* Objective *
Render the data, from the line containing "Viewport: 391px width, 220px" through the end, as a Markdown table with the columns Row and Line, skipping blank lines and leaving out the pictures.

— Begin Records provided —

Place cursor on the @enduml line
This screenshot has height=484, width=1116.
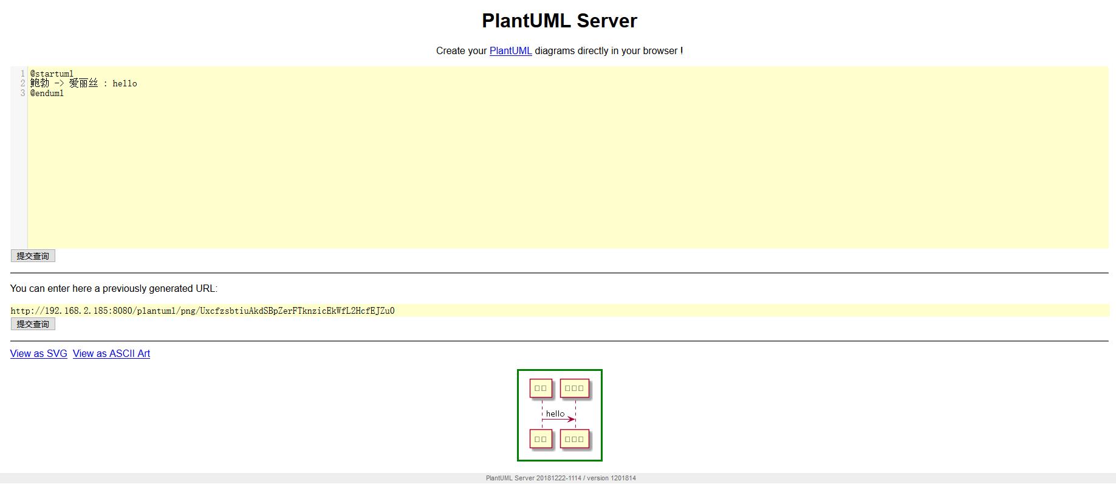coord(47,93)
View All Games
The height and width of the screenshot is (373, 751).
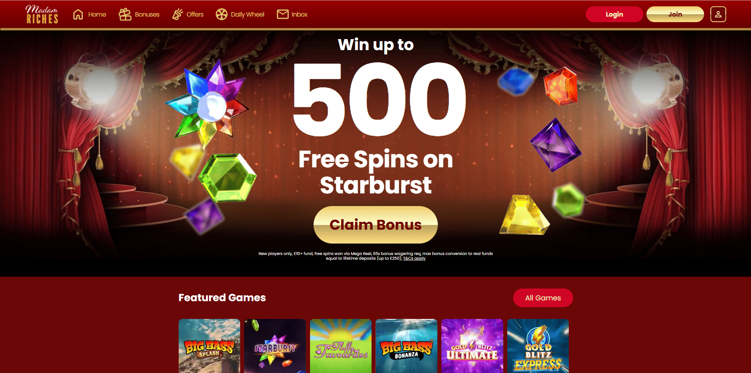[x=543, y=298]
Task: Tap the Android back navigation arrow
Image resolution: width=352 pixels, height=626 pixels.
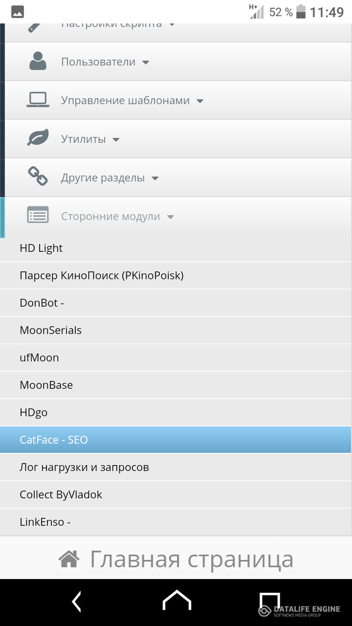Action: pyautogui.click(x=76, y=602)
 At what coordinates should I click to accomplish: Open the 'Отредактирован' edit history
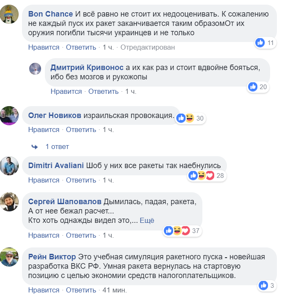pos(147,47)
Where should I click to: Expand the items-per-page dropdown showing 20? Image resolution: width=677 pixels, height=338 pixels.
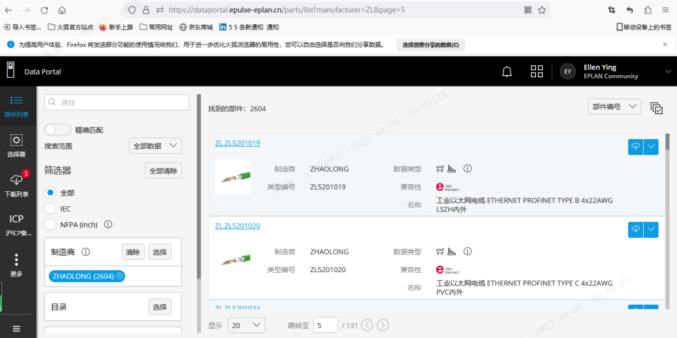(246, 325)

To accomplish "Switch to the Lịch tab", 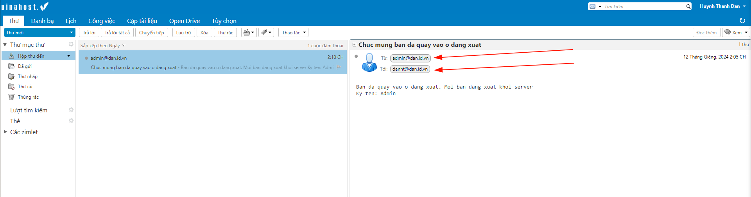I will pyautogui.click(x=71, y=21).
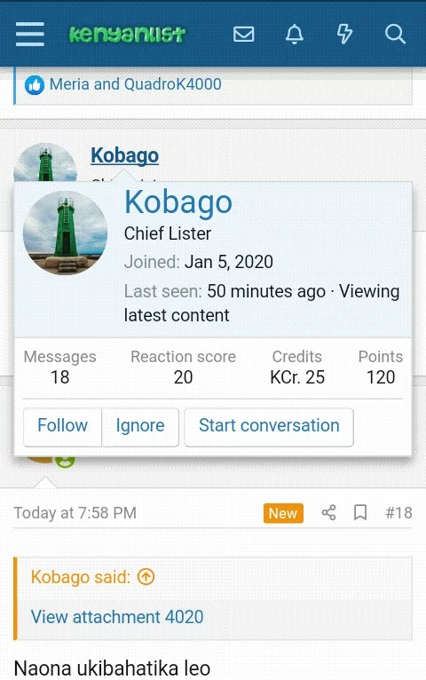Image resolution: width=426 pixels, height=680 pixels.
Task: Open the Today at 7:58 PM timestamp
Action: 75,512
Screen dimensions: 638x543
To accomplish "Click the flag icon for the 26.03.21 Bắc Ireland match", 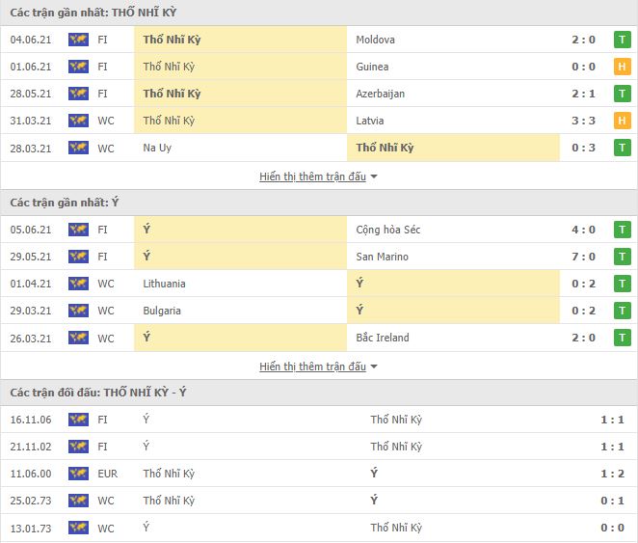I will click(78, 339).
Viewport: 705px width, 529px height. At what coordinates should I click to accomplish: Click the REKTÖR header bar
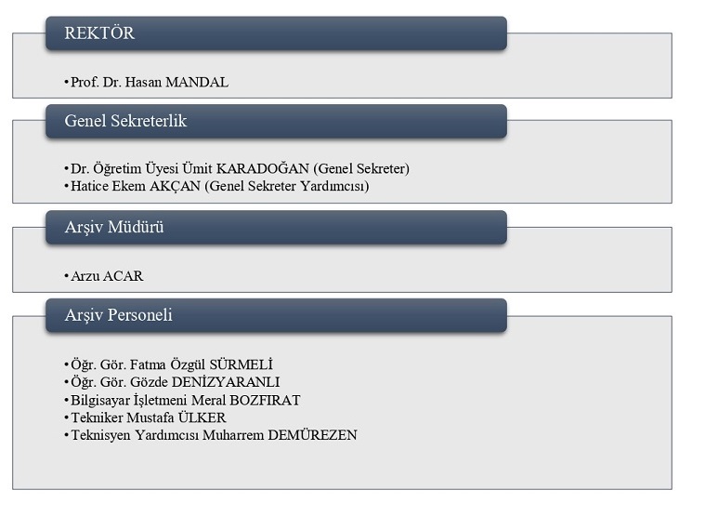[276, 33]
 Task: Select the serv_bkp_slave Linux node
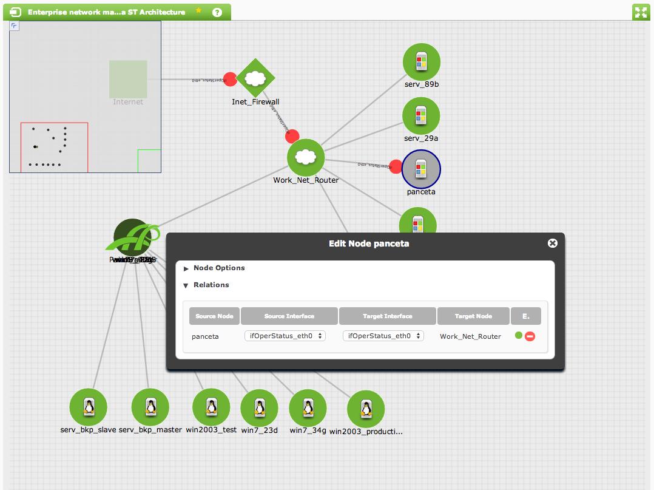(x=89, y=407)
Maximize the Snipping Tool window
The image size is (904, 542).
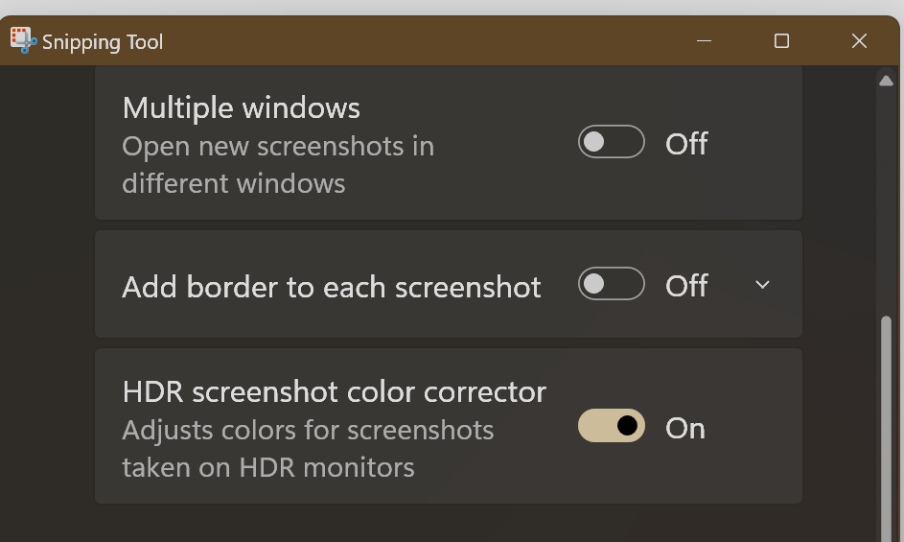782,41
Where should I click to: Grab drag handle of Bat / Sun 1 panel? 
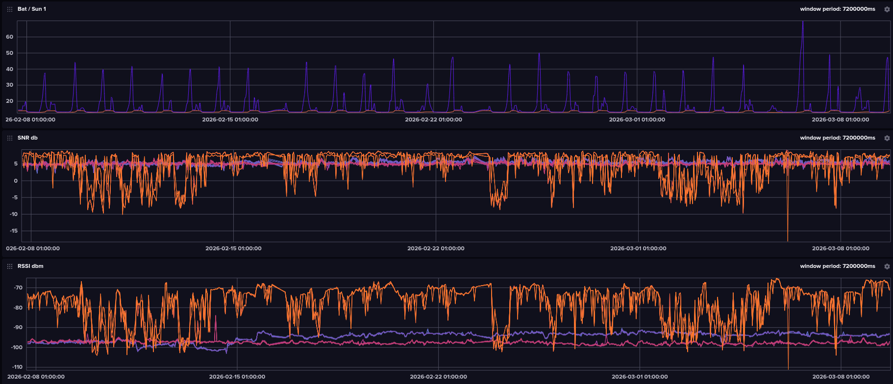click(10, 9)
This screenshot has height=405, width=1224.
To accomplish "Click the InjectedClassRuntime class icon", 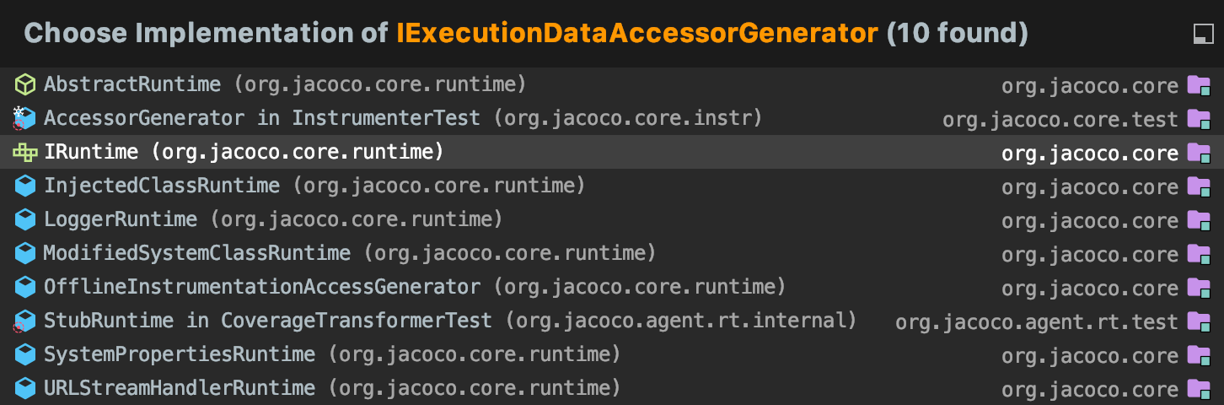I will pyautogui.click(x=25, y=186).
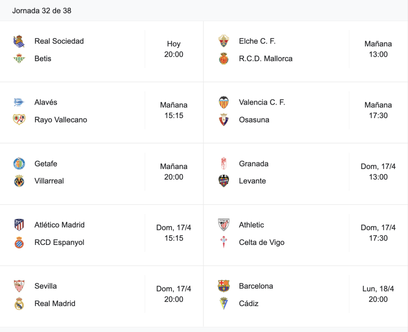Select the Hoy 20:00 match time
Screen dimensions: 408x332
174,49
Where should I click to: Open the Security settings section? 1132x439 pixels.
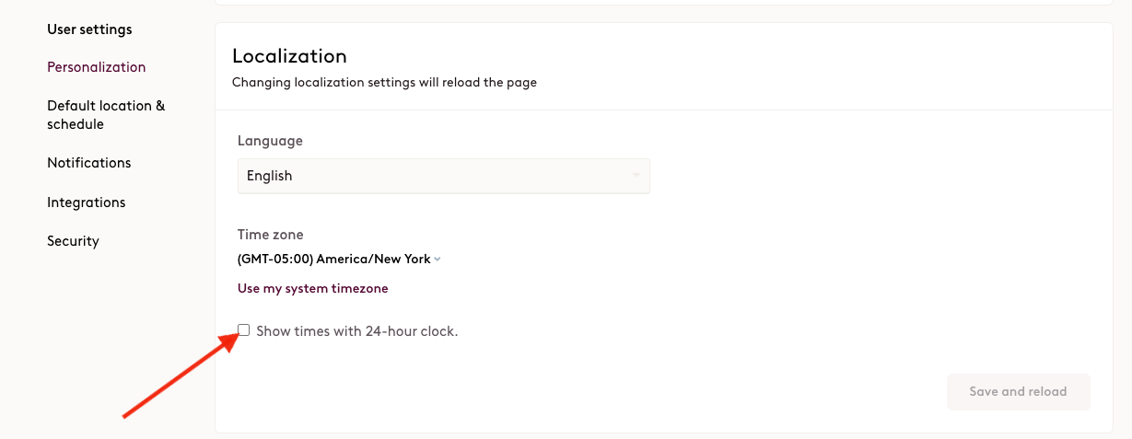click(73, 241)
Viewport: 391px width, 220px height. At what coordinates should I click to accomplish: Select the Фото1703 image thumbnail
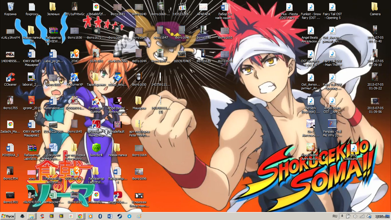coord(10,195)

— End Records provided —

* Response *
| Row | Line |
|---|---|
| 1 | Viewport: 391px width, 220px height. At what coordinates should I click to accomplish: Select the Фото1703 image thumbnail |
| 2 | coord(10,195) |